Of course it is childish, but not incorrect. And furthermore, it made ou turn the right way. I have given up any representation of quantum mechanics, I am only handling the real quantum mechanical quantities. But you don't seem to like that either.
And for this purpose, you don't need the comutator rules for observables, for two main reasons:
a)First of all,the moment you say "order of measurments"(and you can find your own quote on this one some 30 messages ago) the commutation of the observables M1 and M2 go out the window, because you are dealing with operators at different instants in time, and wavefunctions, etc, while the commutation of operators are equal time commutation rules. You should already know this from QFT and Feynmann graphs.
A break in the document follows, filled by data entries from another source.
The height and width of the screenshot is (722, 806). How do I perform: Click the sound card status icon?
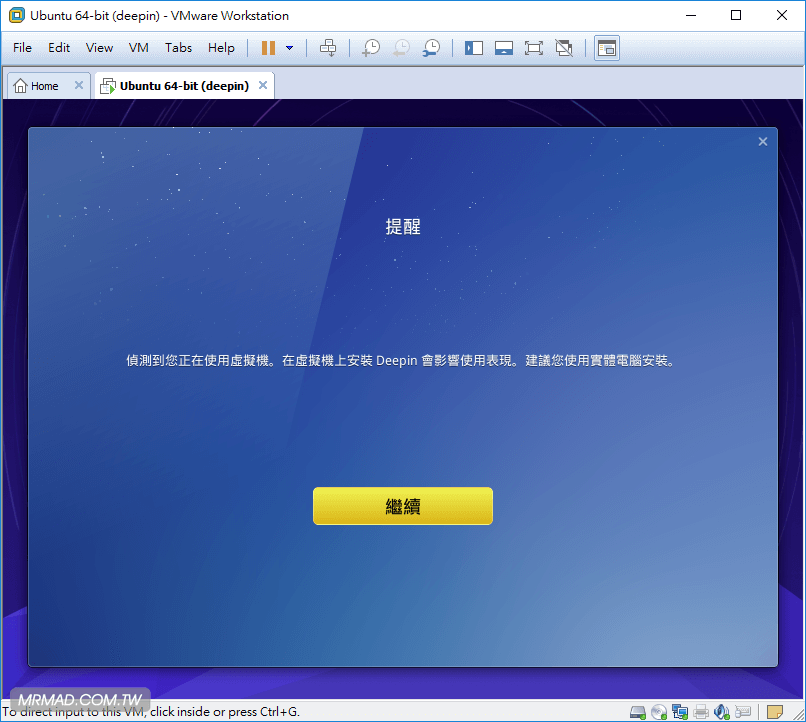click(x=723, y=712)
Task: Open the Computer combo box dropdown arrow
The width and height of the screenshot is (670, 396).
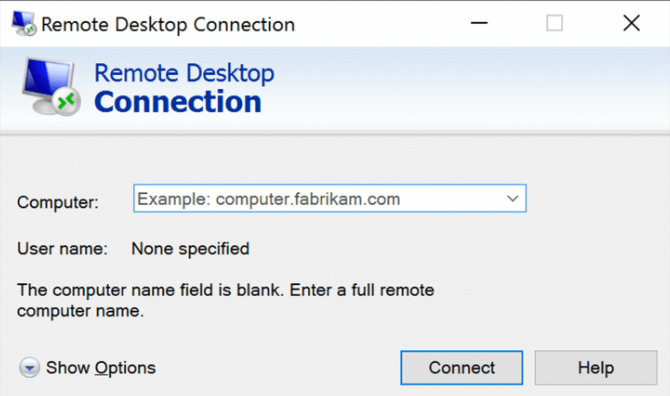Action: coord(512,199)
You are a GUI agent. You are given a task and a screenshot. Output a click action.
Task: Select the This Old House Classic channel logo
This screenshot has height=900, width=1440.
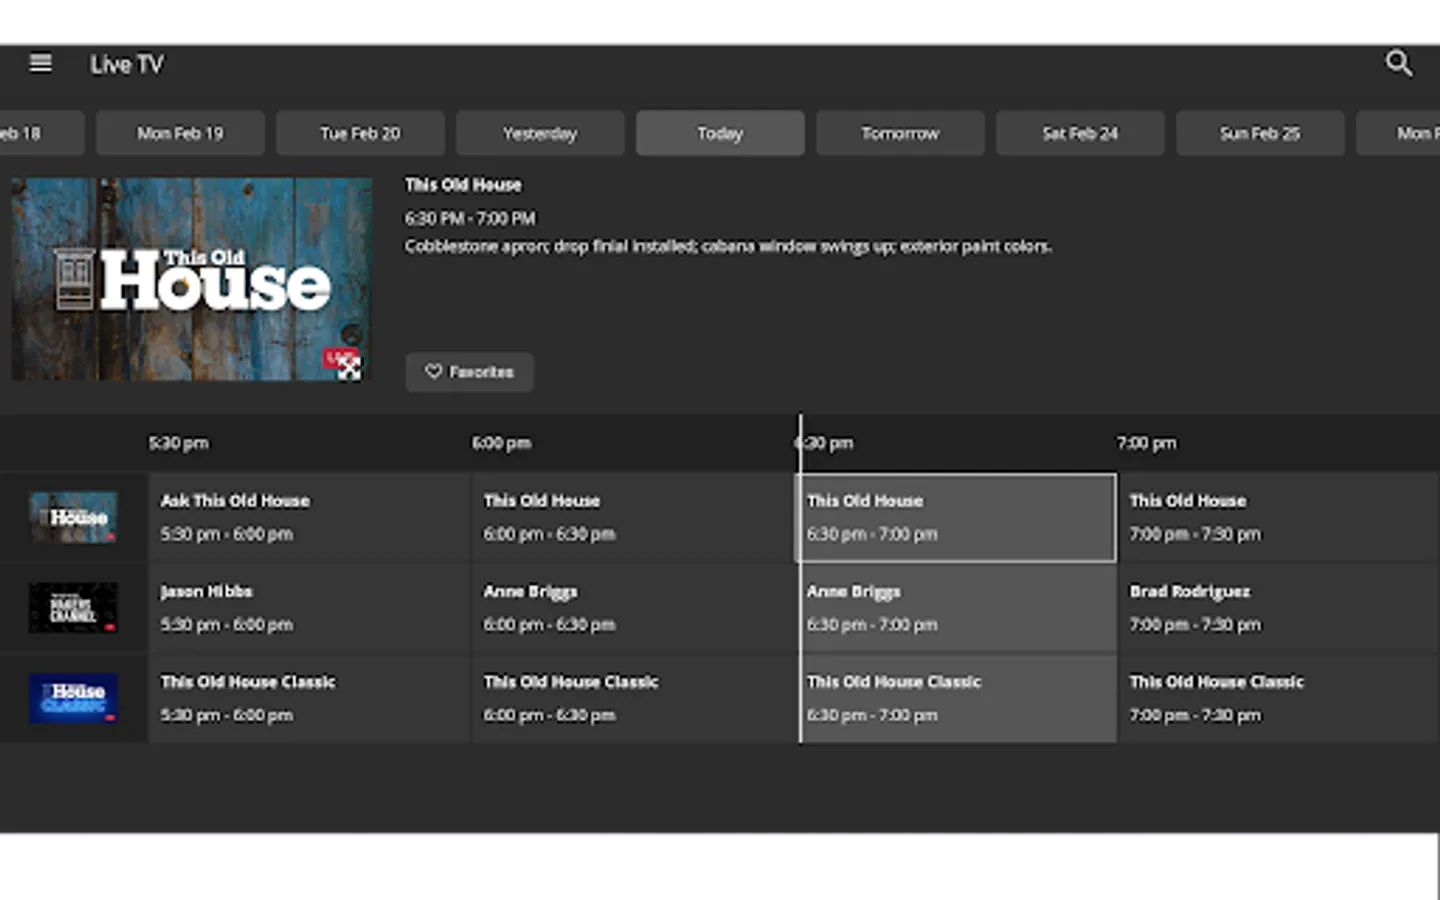pyautogui.click(x=73, y=698)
b)Second of all, the practice of measurement, no one in QM "measures" simultaneously anything, unless some experiment is specifically designed that way. So from the praxis point of viev, the commutation of observable is irrelevant.

But then let's return to your argument, once again. You keep the observables as operators, they commute, but you don't want any projection postulate involeved.Your proof can be summarized as follows: <S|M1M2|S>=<S|M2M1|S> which principially can tell you nothing about entanglement, even in this context, since you are measuring simultaneously the two quantieties/observables, so no ordering comes into play. At best it becomes an argument against non-locality, but not against entanglement.Once you take ordering into consideration, commutation fails (you have observables at different moment in time, so you cannot say anything about their commutation), and your argument becomes invalid, once again.